New York

Anne Sperry

Lerner-Heller Gallery

One of the installations at Wards Island this summer was ANNE SPERRY’s raggedy row of steel flowers aimed like gooseneck lamps at the East River. The flowers were reminiscent of the cute, literal, unusable playground sculpture that tired landscape architects select from mail-order catalogues. The work contradicted its pastoral, water-oriented setting, becoming an exercise in the kind of lawn decoration that cries out for aquamarine-painted tire planters filled with geraniums.

Reduced in scale, varied in composition, and removed to a gallery setting, Sperry’s sculpture gains some authority. It is still very much about flowers. but there has been a not insensitive attempt at abstraction. The show is predominantly made up of wall pieces which divide into two distinct groups. One is composed of pieces shaped like platters and garnished with pastel-painted wedges that jerk the sculpture into high relief. The other is composed of more complex, more aggressively angled shapes hanging down from twisted, tubular stems. The centerpiece of the show blends all the elements together in a spray that edges its way off the wall like a recalcitrant Stella. Unfortunately, the elements don’t mesh all that well, and the piece just rambles around looking for a centering device that isn’t there.

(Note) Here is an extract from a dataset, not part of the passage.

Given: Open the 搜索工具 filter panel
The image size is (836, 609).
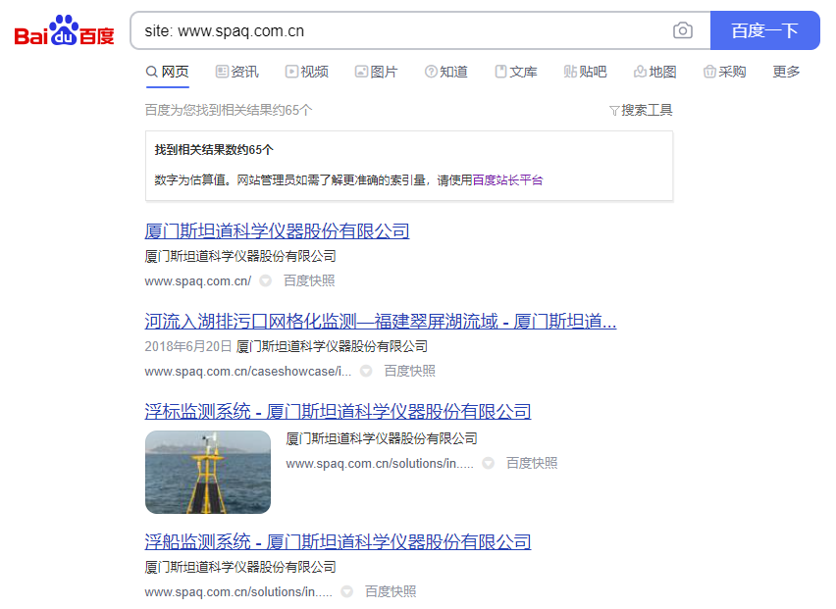Looking at the screenshot, I should click(x=641, y=109).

One of the curious aspects of these industrial steel pieces is that they can mimic ceramics very well. The paint achieves much the same effect on the metal as does a glaze on clay. The colors are great (nice punky blues and pinks), but they appear only as tastefully spare accents. The contrast in textures is too carefully attended to, and unvaryingly discreet. There is something coming—really nasty flowers could be great—but at this point the work lacks the toughness of its materials; it is too refined. There is some feisty, ugly art under the overly considered compositions and decorously applied paint, but it is being harnessed by educated esthetics. It needs to be informed by some basics from “Fishheads,” a song Dr. Demento used to push on the radio on the West Coast: “They don’t wear sweaters. They don’t go to high school. Fishheads, fishheads. Eat them up Yum!”